Using the indications that this process has given us, lets see what CV error it displays

costXGBAco(trainAugGafs,paramList=c(0.186756052798322,3000,2,0.164428395167602,0.941608118185663,0.363293322830598))

## [1] "2019-05-13 13:04:32 CEST"
## [1]    0.1867561 3000.0000000    2.0000000    0.1644284    0.9416081
## [6]    0.3632933
## [1] 0.09417153

## [1] 0.09417153

Our local results are of 0.9058285, we have obtain a private score of 0.89441.

XGB importance and ACO

We will use the XGB’s importance function and filter out some variables.

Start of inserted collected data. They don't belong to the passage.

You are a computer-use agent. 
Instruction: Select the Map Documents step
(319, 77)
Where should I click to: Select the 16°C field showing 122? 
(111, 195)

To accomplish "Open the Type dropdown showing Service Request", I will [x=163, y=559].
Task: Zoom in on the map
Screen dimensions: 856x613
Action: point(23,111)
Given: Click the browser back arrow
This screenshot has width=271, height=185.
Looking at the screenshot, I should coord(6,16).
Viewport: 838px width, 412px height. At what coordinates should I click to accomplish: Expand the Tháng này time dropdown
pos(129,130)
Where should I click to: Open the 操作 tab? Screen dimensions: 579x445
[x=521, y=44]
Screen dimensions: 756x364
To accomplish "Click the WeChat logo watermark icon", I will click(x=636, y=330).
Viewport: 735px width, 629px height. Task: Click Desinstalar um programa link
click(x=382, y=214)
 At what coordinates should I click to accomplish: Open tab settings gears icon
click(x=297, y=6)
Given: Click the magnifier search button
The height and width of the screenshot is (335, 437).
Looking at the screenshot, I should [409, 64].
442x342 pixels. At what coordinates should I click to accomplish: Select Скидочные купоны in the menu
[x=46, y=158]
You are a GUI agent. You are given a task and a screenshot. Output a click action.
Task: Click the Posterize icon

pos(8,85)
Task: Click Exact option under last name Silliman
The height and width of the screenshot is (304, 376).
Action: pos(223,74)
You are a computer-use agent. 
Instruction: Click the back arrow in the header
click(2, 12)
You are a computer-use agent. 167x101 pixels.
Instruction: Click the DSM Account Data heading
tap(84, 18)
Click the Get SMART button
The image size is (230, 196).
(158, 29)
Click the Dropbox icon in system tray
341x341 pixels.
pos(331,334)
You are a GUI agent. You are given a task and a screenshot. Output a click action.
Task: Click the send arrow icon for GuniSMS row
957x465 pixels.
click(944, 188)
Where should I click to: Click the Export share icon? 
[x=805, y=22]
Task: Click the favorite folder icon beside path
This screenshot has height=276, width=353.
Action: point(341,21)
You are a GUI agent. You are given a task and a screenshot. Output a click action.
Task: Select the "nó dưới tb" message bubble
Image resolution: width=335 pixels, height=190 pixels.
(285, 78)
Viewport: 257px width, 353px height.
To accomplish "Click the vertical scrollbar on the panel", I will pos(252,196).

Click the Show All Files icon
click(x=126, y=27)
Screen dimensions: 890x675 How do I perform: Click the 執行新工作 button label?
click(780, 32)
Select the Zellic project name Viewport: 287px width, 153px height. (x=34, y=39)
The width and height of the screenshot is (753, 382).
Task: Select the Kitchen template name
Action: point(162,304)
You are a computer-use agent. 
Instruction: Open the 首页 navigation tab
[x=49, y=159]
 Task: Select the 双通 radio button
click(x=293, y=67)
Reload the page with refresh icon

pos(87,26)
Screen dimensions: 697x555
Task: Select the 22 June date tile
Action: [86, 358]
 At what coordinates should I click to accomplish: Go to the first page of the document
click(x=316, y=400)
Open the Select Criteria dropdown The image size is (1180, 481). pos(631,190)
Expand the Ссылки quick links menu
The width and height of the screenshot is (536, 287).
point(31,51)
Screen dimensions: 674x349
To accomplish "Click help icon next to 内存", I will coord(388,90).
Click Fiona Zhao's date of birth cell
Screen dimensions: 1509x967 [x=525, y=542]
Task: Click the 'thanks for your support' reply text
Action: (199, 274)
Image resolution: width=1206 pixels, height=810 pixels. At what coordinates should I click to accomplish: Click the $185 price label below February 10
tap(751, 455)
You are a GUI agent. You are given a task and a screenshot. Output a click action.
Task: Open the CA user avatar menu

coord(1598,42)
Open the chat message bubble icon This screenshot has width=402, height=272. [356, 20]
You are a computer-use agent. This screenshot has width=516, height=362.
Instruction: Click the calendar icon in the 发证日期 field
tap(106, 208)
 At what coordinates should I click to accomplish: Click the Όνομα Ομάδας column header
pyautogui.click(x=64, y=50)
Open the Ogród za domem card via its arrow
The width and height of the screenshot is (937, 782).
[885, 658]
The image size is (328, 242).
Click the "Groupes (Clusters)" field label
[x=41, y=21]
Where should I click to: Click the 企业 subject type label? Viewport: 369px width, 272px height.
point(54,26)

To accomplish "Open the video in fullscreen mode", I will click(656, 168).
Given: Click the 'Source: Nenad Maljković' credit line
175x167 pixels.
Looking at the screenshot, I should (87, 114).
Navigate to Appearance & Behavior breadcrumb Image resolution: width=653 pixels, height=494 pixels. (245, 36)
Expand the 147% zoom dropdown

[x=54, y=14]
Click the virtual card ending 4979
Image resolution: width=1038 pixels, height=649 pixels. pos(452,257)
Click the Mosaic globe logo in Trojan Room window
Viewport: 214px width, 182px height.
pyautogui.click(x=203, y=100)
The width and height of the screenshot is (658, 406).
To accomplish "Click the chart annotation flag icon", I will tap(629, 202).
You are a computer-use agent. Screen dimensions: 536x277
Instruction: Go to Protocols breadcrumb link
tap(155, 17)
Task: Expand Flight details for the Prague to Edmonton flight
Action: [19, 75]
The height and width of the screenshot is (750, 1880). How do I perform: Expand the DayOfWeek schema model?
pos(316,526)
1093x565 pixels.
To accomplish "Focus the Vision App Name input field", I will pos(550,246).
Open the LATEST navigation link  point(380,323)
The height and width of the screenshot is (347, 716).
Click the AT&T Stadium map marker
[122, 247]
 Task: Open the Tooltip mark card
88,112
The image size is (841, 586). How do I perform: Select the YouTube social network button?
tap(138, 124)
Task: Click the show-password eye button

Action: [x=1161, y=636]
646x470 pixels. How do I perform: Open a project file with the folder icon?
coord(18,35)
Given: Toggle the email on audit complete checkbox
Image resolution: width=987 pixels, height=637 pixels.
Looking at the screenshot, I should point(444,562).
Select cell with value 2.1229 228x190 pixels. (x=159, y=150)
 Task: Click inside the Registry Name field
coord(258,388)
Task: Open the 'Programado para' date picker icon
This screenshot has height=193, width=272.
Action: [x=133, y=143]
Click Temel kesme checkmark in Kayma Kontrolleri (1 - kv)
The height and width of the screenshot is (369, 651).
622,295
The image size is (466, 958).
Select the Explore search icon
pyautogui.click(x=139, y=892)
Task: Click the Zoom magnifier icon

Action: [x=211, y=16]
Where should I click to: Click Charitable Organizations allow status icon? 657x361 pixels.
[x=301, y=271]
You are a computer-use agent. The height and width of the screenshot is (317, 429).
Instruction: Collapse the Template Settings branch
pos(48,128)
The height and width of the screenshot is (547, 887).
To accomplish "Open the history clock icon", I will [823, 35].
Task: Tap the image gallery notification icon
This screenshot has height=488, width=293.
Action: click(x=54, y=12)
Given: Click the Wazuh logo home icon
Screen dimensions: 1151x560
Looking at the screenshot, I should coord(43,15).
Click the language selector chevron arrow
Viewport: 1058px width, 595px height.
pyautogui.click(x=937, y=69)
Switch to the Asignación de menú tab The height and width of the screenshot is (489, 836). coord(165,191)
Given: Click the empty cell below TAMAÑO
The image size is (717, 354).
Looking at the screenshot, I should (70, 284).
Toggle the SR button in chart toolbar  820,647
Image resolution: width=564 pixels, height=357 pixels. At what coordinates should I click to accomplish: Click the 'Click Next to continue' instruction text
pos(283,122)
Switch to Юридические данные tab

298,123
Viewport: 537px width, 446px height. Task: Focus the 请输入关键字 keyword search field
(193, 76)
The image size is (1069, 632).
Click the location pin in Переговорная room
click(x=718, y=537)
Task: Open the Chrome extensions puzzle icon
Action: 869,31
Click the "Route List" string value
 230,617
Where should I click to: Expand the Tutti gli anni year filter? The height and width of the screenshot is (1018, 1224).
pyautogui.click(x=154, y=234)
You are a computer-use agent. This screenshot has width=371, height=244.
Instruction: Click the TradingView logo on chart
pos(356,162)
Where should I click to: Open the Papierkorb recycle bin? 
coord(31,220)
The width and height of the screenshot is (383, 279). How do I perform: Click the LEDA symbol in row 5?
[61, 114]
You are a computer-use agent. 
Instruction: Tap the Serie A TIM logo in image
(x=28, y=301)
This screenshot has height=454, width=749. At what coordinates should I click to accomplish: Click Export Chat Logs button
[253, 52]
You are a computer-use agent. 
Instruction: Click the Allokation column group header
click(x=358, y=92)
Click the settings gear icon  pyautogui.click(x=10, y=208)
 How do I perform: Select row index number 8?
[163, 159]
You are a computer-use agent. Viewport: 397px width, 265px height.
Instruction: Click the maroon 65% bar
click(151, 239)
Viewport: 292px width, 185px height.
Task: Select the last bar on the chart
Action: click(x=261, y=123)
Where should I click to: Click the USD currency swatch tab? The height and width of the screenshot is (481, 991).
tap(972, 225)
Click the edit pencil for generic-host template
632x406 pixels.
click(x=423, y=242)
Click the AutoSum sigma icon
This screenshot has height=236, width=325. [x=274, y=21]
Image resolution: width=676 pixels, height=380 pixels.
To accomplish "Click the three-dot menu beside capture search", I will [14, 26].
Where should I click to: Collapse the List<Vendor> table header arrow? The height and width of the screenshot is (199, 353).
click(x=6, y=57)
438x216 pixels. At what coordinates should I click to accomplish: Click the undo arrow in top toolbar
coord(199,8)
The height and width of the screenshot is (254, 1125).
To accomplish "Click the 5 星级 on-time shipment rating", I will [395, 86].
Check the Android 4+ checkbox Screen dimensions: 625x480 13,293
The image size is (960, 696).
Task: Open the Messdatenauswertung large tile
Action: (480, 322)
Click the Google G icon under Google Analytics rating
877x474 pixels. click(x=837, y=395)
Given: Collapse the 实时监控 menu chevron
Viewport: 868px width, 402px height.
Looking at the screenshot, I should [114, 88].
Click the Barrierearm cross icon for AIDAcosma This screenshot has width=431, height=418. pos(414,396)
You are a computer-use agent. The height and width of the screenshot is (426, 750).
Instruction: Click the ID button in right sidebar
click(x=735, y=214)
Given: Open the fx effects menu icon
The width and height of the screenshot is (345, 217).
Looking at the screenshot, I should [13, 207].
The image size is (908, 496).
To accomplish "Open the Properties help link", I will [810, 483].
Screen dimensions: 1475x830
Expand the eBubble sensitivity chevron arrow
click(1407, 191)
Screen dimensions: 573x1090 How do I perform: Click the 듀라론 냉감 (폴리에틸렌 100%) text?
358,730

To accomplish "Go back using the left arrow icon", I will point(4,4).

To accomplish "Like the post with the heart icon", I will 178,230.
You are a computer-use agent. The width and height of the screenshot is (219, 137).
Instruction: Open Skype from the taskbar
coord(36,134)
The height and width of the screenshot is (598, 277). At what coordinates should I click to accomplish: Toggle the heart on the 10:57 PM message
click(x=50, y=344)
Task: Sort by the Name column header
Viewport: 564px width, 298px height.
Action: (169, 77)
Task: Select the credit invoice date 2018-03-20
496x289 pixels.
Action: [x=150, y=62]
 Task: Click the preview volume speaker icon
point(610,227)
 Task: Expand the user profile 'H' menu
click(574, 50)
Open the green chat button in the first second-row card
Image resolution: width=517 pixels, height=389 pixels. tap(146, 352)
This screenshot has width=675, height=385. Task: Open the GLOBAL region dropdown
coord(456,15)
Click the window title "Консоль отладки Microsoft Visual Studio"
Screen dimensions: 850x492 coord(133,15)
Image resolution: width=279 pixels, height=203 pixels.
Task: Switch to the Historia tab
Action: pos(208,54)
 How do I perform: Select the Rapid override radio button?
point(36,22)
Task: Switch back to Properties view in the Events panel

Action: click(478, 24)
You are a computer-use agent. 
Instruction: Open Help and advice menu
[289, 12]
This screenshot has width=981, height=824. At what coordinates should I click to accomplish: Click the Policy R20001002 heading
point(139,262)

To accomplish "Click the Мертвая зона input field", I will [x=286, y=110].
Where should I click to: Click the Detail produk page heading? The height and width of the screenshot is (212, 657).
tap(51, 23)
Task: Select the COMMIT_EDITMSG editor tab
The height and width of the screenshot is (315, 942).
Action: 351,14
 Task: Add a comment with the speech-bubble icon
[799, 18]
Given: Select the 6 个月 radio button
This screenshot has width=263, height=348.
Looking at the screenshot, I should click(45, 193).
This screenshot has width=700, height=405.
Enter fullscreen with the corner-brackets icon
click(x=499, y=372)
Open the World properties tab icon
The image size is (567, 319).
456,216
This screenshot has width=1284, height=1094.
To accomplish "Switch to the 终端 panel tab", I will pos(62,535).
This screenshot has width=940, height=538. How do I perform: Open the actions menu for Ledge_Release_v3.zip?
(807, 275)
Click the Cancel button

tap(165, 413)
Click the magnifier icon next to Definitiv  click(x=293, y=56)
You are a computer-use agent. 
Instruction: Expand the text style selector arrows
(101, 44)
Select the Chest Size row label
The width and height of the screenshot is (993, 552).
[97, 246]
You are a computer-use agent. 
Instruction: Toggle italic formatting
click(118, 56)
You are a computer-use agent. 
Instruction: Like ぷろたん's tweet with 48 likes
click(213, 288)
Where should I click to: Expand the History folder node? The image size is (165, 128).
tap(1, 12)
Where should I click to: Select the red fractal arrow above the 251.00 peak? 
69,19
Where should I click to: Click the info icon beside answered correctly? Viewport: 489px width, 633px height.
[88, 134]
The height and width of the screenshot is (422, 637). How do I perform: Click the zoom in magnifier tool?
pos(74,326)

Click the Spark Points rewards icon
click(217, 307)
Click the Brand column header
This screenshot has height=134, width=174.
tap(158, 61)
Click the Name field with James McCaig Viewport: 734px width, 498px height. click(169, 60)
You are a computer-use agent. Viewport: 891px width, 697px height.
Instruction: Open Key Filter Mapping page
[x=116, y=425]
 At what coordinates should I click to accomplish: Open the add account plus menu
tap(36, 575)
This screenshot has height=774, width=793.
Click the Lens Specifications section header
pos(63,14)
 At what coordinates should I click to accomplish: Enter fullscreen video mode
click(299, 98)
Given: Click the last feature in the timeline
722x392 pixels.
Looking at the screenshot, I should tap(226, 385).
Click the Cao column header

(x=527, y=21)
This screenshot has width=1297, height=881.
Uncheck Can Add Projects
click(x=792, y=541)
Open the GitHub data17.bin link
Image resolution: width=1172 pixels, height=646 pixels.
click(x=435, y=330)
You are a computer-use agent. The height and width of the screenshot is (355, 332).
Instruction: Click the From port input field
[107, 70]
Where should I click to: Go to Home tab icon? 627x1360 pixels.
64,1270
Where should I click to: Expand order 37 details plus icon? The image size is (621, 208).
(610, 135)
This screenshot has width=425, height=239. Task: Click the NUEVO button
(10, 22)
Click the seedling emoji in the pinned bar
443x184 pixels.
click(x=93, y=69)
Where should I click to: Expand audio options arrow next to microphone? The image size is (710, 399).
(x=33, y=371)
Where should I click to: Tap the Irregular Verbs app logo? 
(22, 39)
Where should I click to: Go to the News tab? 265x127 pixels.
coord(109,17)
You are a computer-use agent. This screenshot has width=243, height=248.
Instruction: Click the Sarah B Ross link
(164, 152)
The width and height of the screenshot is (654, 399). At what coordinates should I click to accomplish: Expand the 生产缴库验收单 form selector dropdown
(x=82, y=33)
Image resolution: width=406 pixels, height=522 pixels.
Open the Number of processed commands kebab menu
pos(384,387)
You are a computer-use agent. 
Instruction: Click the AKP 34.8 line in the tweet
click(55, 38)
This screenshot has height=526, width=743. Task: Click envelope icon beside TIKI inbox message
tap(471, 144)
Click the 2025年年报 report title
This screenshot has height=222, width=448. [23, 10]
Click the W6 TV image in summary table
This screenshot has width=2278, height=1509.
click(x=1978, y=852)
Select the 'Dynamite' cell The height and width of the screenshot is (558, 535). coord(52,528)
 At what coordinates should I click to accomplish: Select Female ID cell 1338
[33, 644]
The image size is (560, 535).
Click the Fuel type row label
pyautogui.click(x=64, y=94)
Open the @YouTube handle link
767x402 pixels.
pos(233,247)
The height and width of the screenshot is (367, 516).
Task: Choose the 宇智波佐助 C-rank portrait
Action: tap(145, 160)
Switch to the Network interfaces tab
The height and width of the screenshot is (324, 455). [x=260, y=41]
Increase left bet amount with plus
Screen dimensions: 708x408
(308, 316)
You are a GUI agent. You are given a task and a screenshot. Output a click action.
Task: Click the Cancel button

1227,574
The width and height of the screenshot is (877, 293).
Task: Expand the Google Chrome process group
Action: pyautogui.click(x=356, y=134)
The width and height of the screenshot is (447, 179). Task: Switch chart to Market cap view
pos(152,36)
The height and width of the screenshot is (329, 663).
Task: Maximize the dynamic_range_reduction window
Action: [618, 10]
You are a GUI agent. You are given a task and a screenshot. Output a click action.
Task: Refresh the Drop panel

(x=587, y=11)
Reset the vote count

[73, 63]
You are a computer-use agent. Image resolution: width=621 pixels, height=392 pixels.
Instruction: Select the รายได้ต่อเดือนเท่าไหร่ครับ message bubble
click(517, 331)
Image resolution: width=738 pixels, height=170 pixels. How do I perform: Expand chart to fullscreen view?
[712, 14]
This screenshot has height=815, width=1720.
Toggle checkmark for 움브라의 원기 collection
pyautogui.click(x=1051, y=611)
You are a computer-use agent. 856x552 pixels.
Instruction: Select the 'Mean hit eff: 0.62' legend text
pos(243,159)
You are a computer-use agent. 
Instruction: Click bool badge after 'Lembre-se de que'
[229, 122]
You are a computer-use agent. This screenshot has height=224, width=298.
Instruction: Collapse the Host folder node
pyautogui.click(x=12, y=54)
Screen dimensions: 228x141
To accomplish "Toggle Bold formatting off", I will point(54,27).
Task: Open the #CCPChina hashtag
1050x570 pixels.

impXGB<-function(x,y,test,seed,paramList=c(0.3,1000,4,0,1,1)){
  
  suppressMessages(library(xgboost))
  x<-x[1:200000,]
  y<-y[1:200000]
  set.seed(seed)
  
  library(xgboost)
  if(is.null(dim(x))){
    x<-as.data.frame(x)
    y<-as.data.frame(y)
  }
  numClass <- length(unique(y))
  params <- list(booster = "gbtree", eta=paramList[1], gamma=paramList[4], max_depth=paramList[3], min_child_weight=1, subsample=paramList[5], colsample_bytree=paramList[6],objective="binary:logistic",eval_metric="auc")
  
  new_tr <- model.matrix(~.+0,data = x)
  
  new_ts <- model.matrix(~.+0,data = test)
  
  dtrain <- xgb.DMatrix(data = new_tr,label = y)
  
  dtest <- xgb.DMatrix(data = new_ts,label = sample(y,nrow(test),replace = TRUE))
    #GPU
    xgb1 <- xgb.train(params= params, data = dtrain, nrounds = paramList[2], print_every_n = 10,tree_method="gpu_hist")
    #CPU
    #xgb1 <- xgb.train(params= params, data = dtrain, nrounds = paramList[2], print.every.n = 10)
    return(xgb.importance(model=xgb1))
    
    
    
}

 
 imp<-impXGB(trainAug[,-c(1,2)],trainAug$target,test[,-1],seed=123,paramList=c(0.221456169967382,3100,2,0.2,0.955533727579663,0.335802916466976))

imp<-as.data.frame(imp)
imp<-imp[imp$Gain>0.002,]
vars<-c("ID_code","target",imp$Feature)
trainAugImp<-trainAug[,colnames(trainAug) %in% vars]

Once we have chosen what threshold to use to choose what variables we are going to keep in the model we will use again the ACO algorithm to select the most appropiate parameters

#ACO(trainAugImp,costF=costXGBAco,hor=100,gen=6,tip=tip,paramListR=param)

Using the indications that this process has given us, lets see what CV error it displays

costXGBAco(trainAugImp,paramList=c(0.201875536463508,3060,2,0.143041371659679,0.845436285351391,0.25))

## [1] "2019-05-13 13:07:52 CEST"
## [1]    0.2018755 3060.0000000    2.0000000    0.1430414    0.8454363
## [6]    0.2500000
## [1] 0.09511797

## [1] 0.09511797

Our local results are of 0.904882, we have obtain a private score of 0.89404.